[MATERIAL FOR THIS EXERCISE]
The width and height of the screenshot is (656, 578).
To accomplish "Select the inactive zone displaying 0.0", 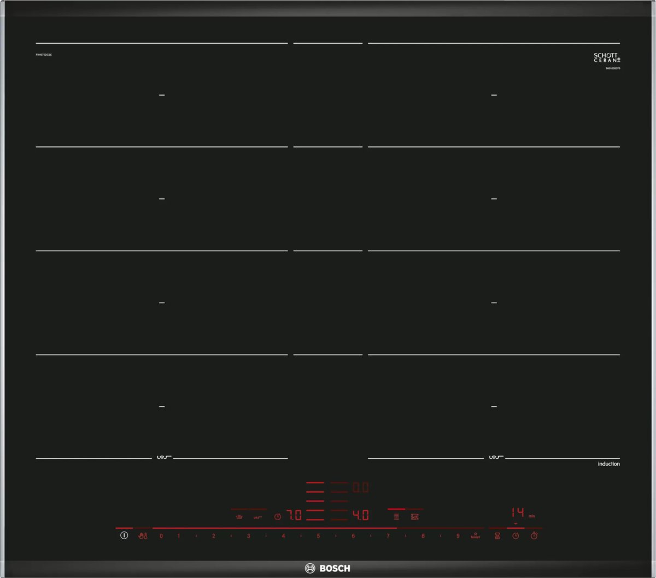I will pos(360,487).
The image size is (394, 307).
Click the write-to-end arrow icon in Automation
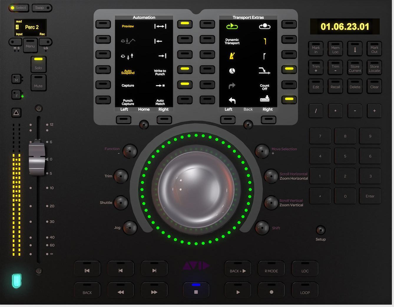click(162, 56)
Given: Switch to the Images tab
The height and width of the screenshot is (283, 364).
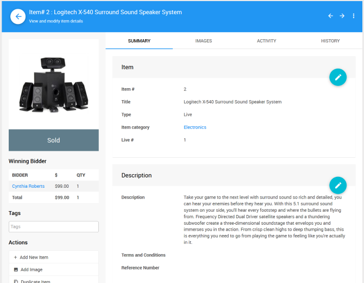Looking at the screenshot, I should click(204, 41).
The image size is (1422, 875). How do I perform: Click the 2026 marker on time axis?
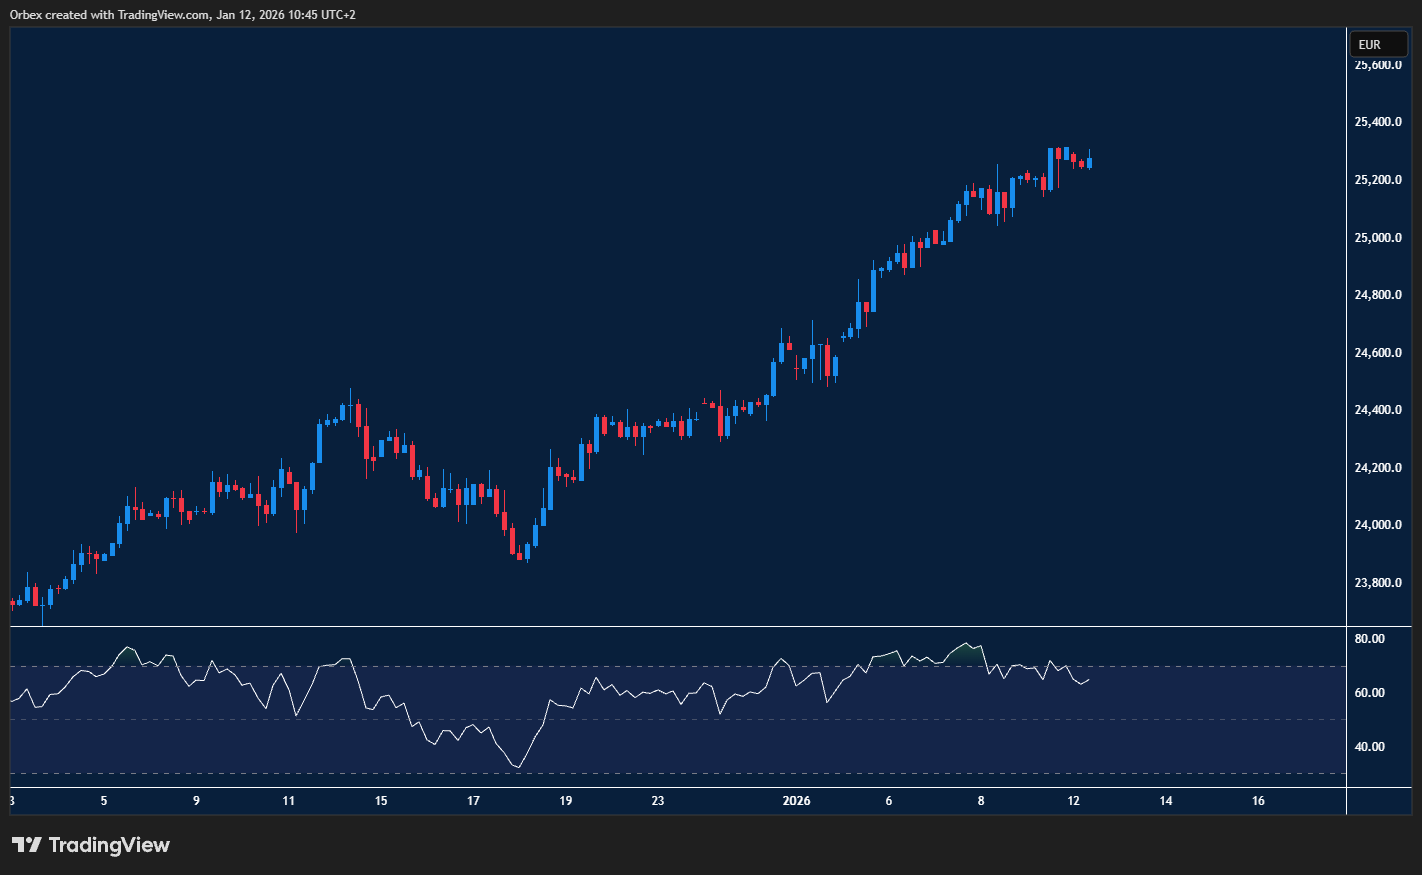(796, 801)
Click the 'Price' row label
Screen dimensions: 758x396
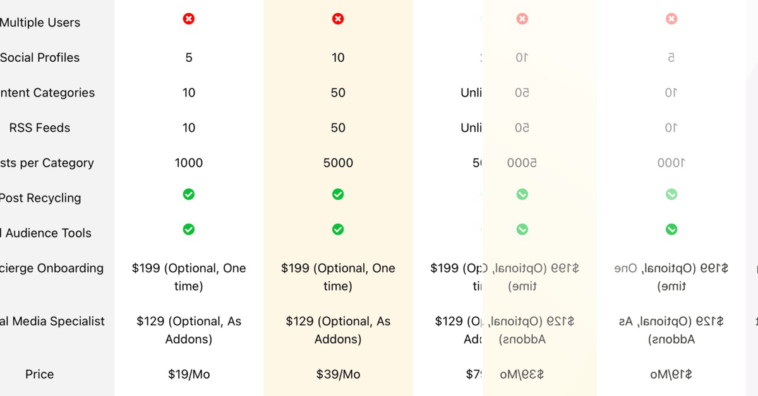[39, 375]
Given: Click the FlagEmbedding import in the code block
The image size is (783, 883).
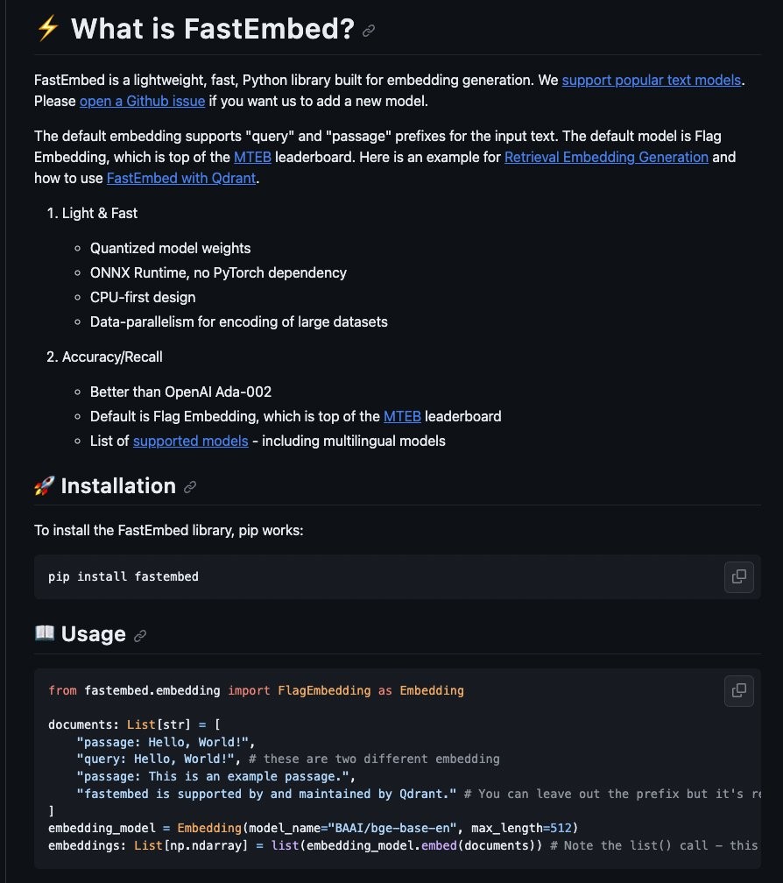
[/MATERIAL FOR THIS EXERCISE]
DIRECTIONS FOR THIS TASK: I need the lines from the line holding "Click the 'Price' row label" through the end of the material, inclusive, restated word for word and without pictures.

ANSWER AREA:
Click the 'Price' row label
Screen dimensions: 758x396
[39, 375]
Given: Click the FlagEmbedding import in the code block
The image size is (783, 883).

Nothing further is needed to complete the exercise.